考えながら私の理性は、甘い。まじめに働け、この社畜ヤロウ。と、いつも自分を脅迫する。
ああ、そうだ。まじめに働かなければ立派なオトナになれない。
だけど、いったいどこまでマジメになる必要があるのだろう。どれだけ稼いだら幸せなのだろう。何を手に入れたらいつ死んでもいいと思えるのだろう。いや、死ぬのが惜しくて仕方がないほど手放したくないものは、いつ手に入るのだろう。
全部よくわからない。もちろん手にとって試すこともできない。
ある若者が、絶望的に停滞した僻地の山村を飛び出し、出世と豊かな暮らしにあこがれて、保険の外務員となるエピソードがあります。
彼は、常に厳しいノルマに追われるも、夢あきらめきれず、成績を繕うため、ついに手を出したサラ金をによって、破滅へと向かってしまいます。
仕事のためにサラ金にまで手を出して破滅だなんて馬鹿げている。そう思うかもしれません。しかし、彼を馬鹿にする私たちがやっていることは、将来の豊かさを仕事に託すことしかできなかった彼とは、大して違わないでしょう。
私たちが求める豊かさ。つまり仕事の苦痛を忘れるための様々な娯楽は、自らの会社の高い生産性によって、ようやく成り立っています。よって、より自由な時間、豊かな娯楽を手に入れようと望めば望むほど、自らの労働を締め上げるのです。そのことが労働をさらに苦痛なものとし、その反動としての娯楽は、際限なくより強い刺激を求めるのです。
会社は会社。自分は自分らしく、充実した豊かな暮らしをしているつもりでも、その暮らしそのものが会社に依存しているという点で、彼とおなじ会社主義に生かされているのです。
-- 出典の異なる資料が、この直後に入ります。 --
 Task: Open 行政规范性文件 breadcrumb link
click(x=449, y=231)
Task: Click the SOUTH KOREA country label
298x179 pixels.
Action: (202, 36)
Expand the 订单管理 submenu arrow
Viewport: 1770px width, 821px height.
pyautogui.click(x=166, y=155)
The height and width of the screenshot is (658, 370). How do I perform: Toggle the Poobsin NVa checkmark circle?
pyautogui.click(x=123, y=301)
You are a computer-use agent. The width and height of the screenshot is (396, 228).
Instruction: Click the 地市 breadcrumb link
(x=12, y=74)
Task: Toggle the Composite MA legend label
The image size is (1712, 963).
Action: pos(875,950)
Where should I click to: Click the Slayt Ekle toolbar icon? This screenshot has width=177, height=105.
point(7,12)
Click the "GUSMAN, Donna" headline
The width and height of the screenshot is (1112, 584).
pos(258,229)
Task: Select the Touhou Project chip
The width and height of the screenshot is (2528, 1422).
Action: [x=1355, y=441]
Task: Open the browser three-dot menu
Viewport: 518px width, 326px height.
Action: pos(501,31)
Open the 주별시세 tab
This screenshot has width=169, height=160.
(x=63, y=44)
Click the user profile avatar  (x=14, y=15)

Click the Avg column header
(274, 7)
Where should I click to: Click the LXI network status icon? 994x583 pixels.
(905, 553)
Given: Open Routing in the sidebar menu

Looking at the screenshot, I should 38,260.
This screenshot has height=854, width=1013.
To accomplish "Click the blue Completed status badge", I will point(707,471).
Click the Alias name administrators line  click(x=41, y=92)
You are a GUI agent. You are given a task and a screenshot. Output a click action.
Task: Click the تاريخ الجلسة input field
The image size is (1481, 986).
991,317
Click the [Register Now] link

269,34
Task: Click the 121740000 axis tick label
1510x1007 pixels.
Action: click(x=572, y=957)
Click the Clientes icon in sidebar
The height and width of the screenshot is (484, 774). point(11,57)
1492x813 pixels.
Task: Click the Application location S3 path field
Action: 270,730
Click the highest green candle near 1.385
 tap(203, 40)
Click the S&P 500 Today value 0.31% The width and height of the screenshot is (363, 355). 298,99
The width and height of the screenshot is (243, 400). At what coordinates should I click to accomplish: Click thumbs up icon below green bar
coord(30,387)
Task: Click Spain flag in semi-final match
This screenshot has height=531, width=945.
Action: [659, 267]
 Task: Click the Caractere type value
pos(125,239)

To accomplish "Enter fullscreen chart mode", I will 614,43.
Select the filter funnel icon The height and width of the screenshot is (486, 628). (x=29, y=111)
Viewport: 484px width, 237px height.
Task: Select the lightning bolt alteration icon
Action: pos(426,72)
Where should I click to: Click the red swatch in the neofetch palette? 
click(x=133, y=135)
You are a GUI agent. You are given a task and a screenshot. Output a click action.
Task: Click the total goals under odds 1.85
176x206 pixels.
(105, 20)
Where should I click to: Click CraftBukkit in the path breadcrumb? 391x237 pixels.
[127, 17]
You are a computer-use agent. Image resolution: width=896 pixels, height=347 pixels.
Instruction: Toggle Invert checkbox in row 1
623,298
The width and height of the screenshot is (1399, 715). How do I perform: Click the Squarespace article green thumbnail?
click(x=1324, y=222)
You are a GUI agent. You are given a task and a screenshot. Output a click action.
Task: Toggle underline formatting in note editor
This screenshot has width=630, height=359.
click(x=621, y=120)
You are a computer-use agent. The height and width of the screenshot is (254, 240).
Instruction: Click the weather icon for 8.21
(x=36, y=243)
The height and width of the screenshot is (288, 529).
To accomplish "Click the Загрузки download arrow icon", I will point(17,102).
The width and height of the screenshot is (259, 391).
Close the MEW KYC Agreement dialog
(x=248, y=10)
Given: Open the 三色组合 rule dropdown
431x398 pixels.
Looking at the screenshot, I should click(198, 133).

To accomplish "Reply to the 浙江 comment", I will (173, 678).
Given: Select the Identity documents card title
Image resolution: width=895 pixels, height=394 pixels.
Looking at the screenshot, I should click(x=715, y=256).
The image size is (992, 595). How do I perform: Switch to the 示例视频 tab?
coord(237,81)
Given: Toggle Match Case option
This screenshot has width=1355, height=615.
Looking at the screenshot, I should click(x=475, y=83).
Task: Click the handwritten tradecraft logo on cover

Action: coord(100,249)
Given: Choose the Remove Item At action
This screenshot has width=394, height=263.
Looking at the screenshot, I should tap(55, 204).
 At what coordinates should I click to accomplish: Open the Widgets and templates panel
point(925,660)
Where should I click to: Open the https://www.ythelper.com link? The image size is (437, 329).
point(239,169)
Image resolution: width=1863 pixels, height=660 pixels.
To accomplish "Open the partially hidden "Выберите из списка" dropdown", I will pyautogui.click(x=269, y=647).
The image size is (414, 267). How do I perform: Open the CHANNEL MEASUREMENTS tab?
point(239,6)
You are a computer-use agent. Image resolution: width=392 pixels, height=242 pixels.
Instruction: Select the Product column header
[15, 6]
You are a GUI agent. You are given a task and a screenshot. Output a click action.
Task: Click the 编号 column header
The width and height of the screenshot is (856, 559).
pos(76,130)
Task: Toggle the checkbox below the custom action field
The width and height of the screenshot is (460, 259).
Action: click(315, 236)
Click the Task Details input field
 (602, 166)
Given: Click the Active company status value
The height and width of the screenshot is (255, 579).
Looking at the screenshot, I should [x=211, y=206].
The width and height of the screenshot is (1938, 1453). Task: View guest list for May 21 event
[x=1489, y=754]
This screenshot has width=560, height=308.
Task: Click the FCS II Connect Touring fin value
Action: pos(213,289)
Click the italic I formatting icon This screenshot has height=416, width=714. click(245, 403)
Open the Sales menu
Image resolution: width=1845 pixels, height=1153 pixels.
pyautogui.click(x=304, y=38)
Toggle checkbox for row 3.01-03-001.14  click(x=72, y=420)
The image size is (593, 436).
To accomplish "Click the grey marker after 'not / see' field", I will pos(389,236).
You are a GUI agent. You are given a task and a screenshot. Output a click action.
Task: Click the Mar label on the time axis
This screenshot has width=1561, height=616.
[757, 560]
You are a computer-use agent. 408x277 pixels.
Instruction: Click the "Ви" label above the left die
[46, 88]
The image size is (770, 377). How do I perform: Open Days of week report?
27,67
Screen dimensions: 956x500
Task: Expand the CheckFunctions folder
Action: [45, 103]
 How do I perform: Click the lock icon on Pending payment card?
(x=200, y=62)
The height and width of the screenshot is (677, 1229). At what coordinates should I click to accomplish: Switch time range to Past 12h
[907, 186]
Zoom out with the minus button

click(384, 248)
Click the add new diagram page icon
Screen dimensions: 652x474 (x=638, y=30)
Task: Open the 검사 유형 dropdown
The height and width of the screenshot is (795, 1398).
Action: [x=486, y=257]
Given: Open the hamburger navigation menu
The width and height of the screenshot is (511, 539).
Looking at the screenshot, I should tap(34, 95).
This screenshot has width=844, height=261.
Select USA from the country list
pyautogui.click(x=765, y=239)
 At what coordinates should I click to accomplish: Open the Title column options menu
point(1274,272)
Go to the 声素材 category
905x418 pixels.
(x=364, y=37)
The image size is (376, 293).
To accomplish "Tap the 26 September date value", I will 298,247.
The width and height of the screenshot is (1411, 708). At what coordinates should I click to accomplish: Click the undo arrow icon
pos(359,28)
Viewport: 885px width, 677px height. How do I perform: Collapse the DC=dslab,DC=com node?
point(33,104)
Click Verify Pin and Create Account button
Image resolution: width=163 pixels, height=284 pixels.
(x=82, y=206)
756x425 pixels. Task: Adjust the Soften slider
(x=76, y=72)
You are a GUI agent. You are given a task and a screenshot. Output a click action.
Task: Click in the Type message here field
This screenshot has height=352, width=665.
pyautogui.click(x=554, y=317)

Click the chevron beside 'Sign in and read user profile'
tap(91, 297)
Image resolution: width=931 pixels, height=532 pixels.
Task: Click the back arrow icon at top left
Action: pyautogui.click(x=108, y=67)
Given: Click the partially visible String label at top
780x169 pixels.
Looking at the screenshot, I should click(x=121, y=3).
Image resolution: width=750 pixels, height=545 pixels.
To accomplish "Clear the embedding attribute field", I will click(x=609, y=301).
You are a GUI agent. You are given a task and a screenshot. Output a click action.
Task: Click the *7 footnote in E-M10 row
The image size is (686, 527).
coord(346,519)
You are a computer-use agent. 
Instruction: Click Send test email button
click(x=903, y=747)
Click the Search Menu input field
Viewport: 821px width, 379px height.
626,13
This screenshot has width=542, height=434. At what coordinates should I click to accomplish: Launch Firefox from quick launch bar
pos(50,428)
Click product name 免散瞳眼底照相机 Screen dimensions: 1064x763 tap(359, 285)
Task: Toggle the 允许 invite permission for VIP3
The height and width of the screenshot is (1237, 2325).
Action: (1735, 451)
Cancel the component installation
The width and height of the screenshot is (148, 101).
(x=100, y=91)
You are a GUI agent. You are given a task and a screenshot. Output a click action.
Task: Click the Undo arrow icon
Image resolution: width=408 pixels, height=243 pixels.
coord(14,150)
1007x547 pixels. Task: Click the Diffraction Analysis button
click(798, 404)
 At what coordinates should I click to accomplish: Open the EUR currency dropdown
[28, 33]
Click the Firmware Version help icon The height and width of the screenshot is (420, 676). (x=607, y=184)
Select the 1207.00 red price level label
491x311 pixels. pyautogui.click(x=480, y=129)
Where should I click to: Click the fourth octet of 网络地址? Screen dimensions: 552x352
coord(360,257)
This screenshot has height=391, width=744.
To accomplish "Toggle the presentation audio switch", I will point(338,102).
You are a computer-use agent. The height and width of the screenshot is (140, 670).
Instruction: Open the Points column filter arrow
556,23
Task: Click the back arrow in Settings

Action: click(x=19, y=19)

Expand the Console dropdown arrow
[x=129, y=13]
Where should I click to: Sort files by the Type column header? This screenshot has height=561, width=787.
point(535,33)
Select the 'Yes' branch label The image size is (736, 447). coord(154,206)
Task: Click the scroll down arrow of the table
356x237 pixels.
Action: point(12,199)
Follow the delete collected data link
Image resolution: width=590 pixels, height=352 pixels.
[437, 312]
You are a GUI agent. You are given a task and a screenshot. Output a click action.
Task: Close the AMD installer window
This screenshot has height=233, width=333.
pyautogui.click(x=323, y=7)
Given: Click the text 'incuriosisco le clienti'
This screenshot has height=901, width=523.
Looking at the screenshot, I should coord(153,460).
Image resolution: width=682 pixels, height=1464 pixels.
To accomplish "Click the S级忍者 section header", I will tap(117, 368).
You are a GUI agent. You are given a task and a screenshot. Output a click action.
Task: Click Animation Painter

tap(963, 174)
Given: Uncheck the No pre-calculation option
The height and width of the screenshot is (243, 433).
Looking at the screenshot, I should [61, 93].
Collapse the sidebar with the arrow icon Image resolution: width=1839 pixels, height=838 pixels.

では、会社に依存しないで豊かに暮らすにはどうすればよいのでしょうか。簡単に言えば、仕事を与えられるのではなく、作り出す人間になり、仕事と生活、娯楽が一つになれば良いと言うことでしょう。
簡単に言いましたが、当然ながら私もそんなステキな人間ではありません。仕事と生活は乖離し、娯楽は苦痛の反動としての逃避です。
最初に言ったぼちぼちの充実とは、これらバラバラのことが一つになったと感じられるとき、初めて得られるものなのかなと思います。
労働の主体性というのでしょうか。仕事と生活を結びつけるものとして、食を考えたい。
食う寝る仕事。どうせ毎日同じことの繰り返しなら、食うことを充実できるかそうでないかで、人生は大きく変わってくると思うのですが、どうでしょう。